EXERCISE INPUT>

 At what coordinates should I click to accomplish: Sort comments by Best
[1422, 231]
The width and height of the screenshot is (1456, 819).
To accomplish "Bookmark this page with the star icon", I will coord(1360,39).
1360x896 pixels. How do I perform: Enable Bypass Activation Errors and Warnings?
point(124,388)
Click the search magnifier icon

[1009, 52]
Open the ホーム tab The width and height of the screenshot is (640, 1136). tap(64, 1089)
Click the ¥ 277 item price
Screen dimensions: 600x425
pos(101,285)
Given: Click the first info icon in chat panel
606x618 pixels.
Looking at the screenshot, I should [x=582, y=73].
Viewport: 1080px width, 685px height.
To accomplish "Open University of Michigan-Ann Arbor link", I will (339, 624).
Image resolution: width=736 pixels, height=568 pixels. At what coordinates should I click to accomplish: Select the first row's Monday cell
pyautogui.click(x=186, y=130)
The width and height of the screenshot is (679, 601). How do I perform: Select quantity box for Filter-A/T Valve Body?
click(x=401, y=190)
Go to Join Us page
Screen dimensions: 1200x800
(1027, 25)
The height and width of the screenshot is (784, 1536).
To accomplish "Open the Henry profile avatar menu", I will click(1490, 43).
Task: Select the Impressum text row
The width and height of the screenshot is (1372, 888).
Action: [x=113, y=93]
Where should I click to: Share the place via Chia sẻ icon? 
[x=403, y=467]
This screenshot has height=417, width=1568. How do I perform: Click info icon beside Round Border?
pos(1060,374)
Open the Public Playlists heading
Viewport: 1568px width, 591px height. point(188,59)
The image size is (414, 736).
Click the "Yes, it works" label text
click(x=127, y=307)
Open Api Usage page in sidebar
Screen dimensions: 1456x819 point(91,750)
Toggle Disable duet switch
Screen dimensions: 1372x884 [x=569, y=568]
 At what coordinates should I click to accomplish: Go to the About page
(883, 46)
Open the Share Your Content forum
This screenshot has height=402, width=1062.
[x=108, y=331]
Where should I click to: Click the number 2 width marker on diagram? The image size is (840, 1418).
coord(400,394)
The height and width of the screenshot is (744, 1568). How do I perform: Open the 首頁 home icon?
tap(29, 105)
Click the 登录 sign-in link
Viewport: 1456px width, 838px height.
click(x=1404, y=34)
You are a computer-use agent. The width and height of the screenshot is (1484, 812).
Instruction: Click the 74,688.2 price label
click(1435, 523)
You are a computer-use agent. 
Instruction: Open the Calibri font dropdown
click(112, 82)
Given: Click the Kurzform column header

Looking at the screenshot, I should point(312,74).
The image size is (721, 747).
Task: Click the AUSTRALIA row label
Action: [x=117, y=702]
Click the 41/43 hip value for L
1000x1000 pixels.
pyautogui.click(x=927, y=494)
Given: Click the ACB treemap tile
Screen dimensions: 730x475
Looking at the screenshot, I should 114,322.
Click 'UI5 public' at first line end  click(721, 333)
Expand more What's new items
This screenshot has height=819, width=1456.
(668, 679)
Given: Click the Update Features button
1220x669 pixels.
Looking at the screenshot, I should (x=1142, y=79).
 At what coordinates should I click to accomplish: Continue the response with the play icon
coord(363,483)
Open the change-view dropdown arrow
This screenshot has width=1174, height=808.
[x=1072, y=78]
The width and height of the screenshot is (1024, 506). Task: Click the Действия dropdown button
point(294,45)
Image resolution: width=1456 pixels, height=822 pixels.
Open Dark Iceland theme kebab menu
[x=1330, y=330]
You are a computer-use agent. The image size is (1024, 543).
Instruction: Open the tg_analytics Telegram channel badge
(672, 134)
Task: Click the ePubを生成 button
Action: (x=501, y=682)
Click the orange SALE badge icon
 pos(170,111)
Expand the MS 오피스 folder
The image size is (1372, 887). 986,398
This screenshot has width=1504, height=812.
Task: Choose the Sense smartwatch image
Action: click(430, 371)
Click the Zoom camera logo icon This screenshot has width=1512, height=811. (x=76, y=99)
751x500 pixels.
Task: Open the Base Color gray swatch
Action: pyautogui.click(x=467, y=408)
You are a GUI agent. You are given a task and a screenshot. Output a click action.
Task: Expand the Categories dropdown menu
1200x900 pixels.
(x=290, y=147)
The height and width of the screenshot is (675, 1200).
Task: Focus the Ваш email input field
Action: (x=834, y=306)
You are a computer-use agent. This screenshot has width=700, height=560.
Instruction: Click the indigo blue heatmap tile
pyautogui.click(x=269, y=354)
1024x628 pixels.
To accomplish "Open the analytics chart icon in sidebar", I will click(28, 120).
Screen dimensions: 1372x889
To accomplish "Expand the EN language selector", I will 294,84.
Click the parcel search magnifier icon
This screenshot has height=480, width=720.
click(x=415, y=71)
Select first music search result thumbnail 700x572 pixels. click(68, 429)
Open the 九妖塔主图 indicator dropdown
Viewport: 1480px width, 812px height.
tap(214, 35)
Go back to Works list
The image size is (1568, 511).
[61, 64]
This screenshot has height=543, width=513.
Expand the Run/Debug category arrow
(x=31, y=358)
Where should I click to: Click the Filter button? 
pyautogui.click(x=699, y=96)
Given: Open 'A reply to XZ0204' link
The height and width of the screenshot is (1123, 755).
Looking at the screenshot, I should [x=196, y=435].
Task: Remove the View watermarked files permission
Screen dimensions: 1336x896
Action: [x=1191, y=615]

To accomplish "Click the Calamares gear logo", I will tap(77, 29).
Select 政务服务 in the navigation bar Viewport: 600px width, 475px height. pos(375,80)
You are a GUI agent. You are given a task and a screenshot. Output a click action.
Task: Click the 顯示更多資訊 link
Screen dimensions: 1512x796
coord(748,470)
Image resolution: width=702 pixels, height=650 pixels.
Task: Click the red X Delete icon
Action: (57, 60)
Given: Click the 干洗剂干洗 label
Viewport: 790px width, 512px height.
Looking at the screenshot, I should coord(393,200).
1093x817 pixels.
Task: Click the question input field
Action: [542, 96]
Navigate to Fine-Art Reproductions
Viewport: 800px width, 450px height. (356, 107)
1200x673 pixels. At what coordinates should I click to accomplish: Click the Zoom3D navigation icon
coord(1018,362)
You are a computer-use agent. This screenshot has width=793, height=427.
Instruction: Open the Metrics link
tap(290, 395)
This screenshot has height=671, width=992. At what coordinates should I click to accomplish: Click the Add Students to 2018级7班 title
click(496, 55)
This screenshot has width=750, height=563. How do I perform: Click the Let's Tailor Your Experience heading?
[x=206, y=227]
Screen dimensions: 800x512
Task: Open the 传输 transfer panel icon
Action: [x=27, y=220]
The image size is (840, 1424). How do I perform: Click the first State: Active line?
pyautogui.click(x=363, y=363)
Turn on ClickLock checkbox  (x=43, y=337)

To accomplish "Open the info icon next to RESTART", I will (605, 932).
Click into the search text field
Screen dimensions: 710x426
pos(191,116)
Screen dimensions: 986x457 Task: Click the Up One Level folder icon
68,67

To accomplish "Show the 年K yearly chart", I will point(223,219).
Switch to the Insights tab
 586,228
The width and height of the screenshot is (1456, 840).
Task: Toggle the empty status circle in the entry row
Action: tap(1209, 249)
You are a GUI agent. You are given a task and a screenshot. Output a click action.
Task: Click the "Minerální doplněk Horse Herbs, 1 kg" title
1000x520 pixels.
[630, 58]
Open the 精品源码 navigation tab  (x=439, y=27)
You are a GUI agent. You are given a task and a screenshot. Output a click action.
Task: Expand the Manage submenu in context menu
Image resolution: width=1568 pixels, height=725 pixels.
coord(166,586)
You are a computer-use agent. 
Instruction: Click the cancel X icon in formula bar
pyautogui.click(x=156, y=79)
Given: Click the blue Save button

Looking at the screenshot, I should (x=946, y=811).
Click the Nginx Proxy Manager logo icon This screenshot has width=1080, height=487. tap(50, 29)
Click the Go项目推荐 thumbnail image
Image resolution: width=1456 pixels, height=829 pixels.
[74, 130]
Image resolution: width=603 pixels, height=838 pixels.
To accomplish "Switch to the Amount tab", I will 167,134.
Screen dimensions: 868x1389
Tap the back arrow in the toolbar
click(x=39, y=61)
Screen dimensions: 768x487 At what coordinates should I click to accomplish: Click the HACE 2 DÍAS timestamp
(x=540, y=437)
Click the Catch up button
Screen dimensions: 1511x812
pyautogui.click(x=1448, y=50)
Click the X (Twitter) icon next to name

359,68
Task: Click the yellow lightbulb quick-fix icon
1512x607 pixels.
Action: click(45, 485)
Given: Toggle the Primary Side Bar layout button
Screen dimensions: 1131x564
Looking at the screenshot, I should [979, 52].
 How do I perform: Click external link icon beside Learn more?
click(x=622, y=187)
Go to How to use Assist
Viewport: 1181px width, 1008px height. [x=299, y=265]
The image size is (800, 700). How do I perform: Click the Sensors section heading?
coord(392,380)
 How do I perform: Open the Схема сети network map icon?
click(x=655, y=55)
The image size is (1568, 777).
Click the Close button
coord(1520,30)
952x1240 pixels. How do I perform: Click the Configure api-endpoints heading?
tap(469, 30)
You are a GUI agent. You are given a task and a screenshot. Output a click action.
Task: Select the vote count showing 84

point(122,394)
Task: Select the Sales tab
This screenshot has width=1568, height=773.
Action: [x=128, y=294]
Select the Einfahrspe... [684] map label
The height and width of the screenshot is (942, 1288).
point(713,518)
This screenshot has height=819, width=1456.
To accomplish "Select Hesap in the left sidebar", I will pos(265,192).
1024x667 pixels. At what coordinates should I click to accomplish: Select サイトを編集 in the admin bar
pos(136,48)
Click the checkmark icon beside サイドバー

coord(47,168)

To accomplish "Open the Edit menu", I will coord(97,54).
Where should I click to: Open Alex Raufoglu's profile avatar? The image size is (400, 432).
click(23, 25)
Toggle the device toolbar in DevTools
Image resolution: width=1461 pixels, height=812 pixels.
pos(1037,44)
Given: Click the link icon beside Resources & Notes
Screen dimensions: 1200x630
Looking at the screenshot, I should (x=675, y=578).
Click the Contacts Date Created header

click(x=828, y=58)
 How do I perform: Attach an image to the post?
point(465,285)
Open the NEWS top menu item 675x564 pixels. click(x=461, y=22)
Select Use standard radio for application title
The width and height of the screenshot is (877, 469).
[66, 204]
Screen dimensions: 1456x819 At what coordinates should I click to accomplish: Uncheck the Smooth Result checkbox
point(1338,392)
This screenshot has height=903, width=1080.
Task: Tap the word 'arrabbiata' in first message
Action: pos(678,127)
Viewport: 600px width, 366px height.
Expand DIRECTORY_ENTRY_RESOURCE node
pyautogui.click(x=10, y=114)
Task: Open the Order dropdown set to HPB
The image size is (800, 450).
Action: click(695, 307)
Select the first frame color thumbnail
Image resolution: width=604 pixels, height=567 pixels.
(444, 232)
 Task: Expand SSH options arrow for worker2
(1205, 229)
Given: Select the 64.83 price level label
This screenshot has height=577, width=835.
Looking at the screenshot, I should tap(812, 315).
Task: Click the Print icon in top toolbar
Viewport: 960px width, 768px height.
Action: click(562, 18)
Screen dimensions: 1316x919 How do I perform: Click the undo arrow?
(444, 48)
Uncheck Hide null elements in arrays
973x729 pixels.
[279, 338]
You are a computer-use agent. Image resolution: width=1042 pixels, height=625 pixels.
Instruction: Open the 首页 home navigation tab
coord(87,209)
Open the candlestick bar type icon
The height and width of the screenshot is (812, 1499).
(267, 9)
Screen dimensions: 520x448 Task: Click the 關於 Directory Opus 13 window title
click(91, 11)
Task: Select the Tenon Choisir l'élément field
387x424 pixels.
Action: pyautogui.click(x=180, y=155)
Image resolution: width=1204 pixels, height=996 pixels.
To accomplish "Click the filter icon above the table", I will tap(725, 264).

TASK BRIEF>
Copy out everything from the line containing "The width and height of the screenshot is (1456, 819)." down to the line containing "Action: [x=113, y=93]", both of those lines included, exactly as they appear in the entries.

WRITTEN SOLUTION>
The width and height of the screenshot is (1456, 819).
To accomplish "Bookmark this page with the star icon", I will coord(1360,39).
1360x896 pixels. How do I perform: Enable Bypass Activation Errors and Warnings?
point(124,388)
Click the search magnifier icon

[1009, 52]
Open the ホーム tab The width and height of the screenshot is (640, 1136). tap(64, 1089)
Click the ¥ 277 item price
Screen dimensions: 600x425
pos(101,285)
Given: Click the first info icon in chat panel
606x618 pixels.
Looking at the screenshot, I should [x=582, y=73].
Viewport: 1080px width, 685px height.
To accomplish "Open University of Michigan-Ann Arbor link", I will (339, 624).
Image resolution: width=736 pixels, height=568 pixels. At what coordinates should I click to accomplish: Select the first row's Monday cell
pyautogui.click(x=186, y=130)
The width and height of the screenshot is (679, 601). How do I perform: Select quantity box for Filter-A/T Valve Body?
click(x=401, y=190)
Go to Join Us page
Screen dimensions: 1200x800
(1027, 25)
The height and width of the screenshot is (784, 1536).
To accomplish "Open the Henry profile avatar menu", I will click(1490, 43).
Task: Select the Impressum text row
The width and height of the screenshot is (1372, 888).
Action: [x=113, y=93]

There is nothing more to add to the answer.